O Projeto de Prevenção Contra Incêndio (PPCI) é o documento técnico que define todas as medidas de segurança de uma edificação e precisa ser aprovado pelo Corpo de Bombeiros Militar do Paraná (CBMPR) antes de o imóvel ser considerado regular. Muita gente confunde o projeto com o certificado, ou acha que basta instalar um extintor. Na prática, o processo tem etapas bem definidas, e pular qualquer uma delas atrasa tudo.
As etapas do PPCI: do diagnóstico ao CLCB
- Diagnóstico da edificação: levantamento da área construída, altura, atividade exercida e classificação de risco conforme a NPT 001 do CBMPR. Essa etapa define quais sistemas de segurança são obrigatórios.
- Elaboração do projeto: o engenheiro CREA-PR (ou arquiteto CAU-PR) prepara as plantas baixas, cortes, memorial descritivo, dimensionamento dos sistemas e emite a ART (Anotação de Responsabilidade Técnica).
- Protocolo no CBMPR: o processo é aberto no sistema online do Corpo de Bombeiros, com o pagamento das taxas correspondentes ao porte da edificação.

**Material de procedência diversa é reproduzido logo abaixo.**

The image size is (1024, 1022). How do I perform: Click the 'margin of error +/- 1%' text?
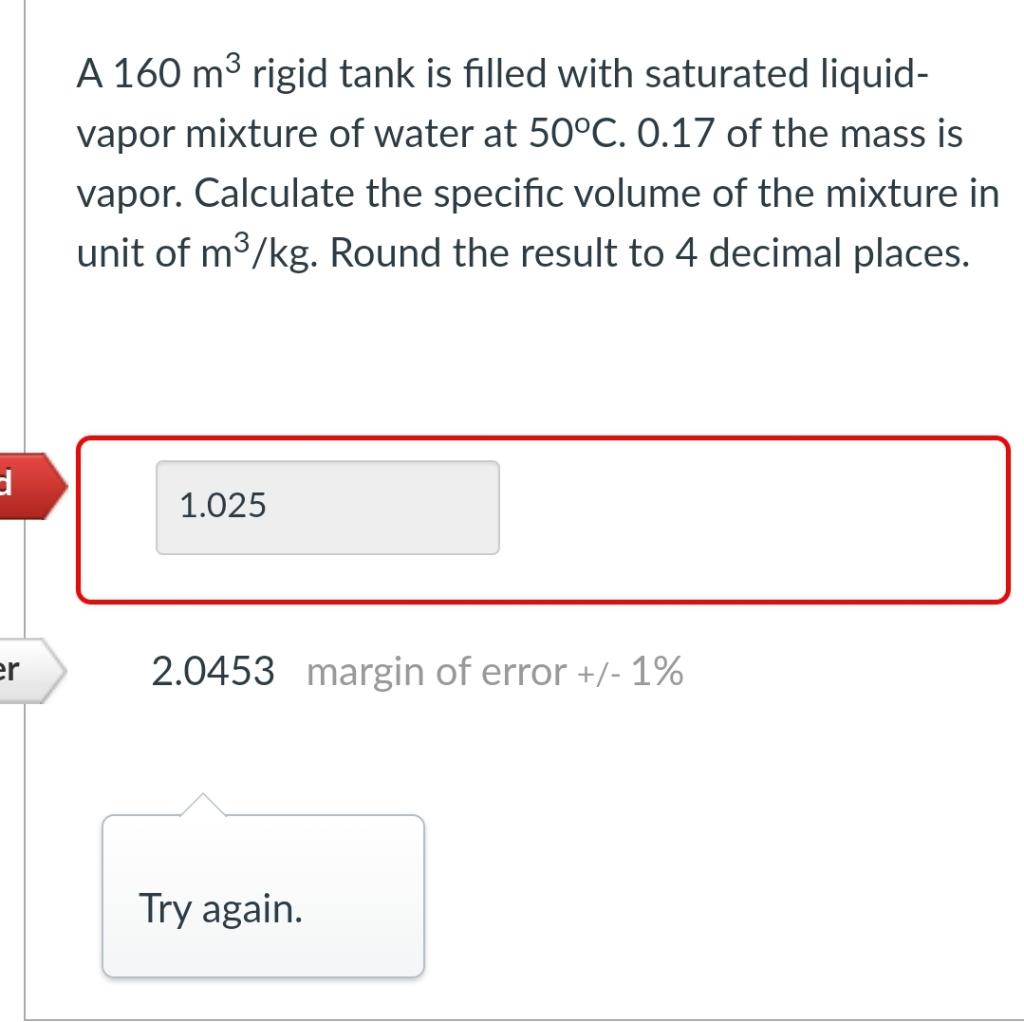click(x=495, y=671)
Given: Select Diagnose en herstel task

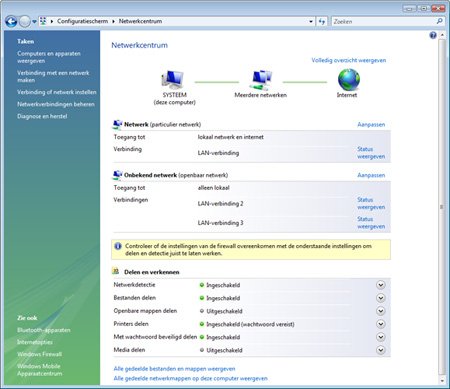Looking at the screenshot, I should (42, 116).
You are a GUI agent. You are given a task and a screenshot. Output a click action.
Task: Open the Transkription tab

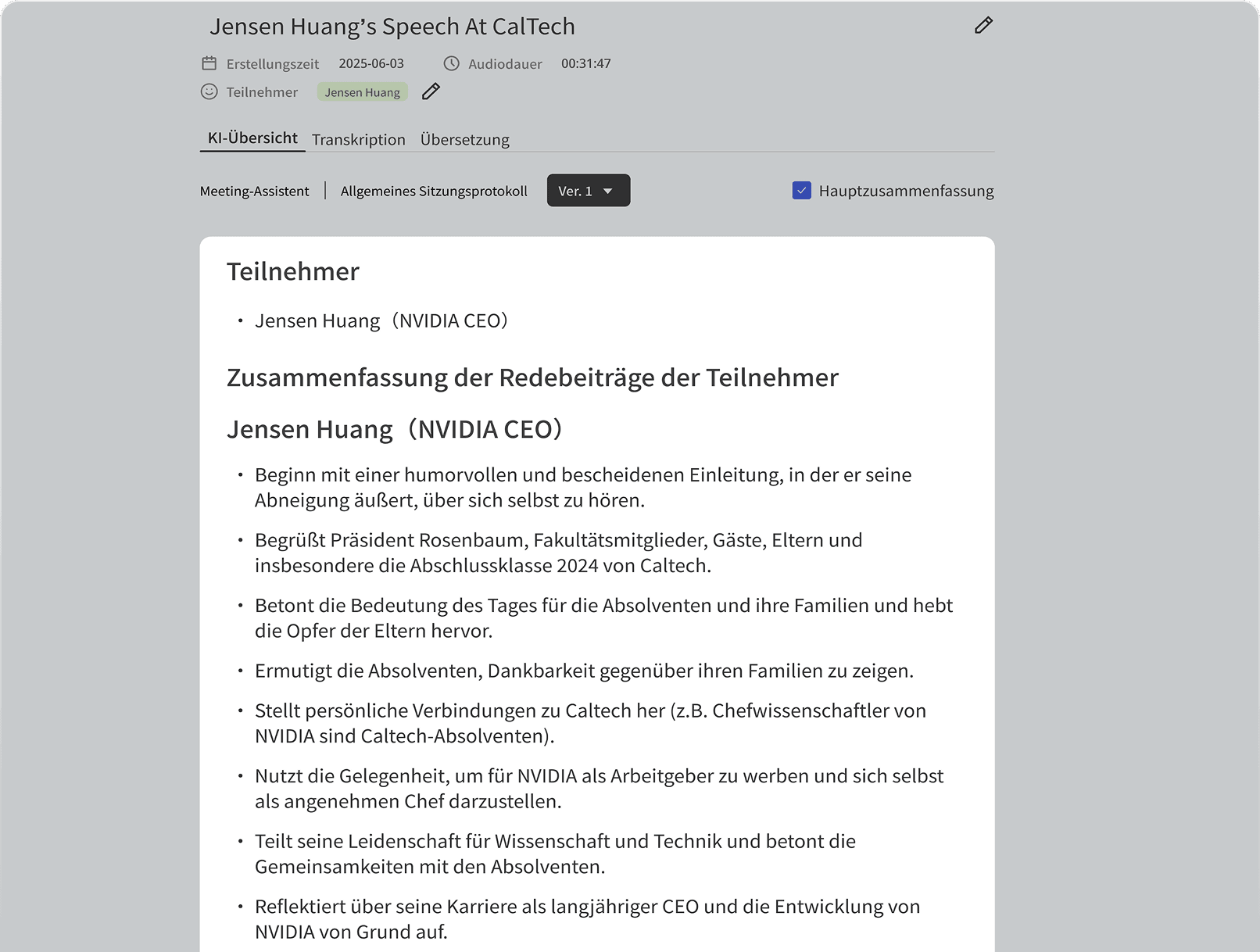(358, 140)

- Análise técnica: o CBMPR analisa o projeto. Pode haver exigências (pedidos de correção ou complementação), que o engenheiro responde no prazo estipulado.

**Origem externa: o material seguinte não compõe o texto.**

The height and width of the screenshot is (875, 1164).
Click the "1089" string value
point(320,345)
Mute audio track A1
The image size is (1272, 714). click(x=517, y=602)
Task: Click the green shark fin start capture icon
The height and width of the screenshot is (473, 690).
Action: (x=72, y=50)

- Aprovação do projeto: com o projeto aprovado, o proprietário tem a autorização para executar as obras e instalar os sistemas.

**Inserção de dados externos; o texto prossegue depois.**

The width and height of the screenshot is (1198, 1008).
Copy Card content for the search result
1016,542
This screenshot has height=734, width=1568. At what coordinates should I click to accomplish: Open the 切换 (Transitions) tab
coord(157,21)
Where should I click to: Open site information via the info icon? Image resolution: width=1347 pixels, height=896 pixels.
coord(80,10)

- Execução e instalação: os sistemas dimensionados no projeto são instalados: extintores (NPT 023), hidrantes (NPT 022), iluminação de emergência (NPT 018), sinalização (NPT 020), alarme (NPT 019), entre outros.
- Vistoria do CBMPR: os bombeiros inspecionam o imóvel para confirmar que tudo foi executado conforme o projeto aprovado.
- Emissão do CLCB: aprovada a vistoria, o Certificado de Licenciamento do Corpo de Bombeiros é emitido. É esse documento que a prefeitura exige para o alvará de funcionamento.
Quem elabora e assina o projeto PPCI
O projeto precisa ser assinado por engenheiro civil, mecânico ou de segurança do trabalho, ou arquiteto, com ART registrada no CREA-PR ou RRT no CAU-PR. Sem responsabilidade técnica, o CBMPR devolve o processo sem análise. "Despachantes" que vendem projetos sem engenheiro por trás cometem exercício ilegal da profissão e transferem o risco inteiro para o proprietário do imóvel.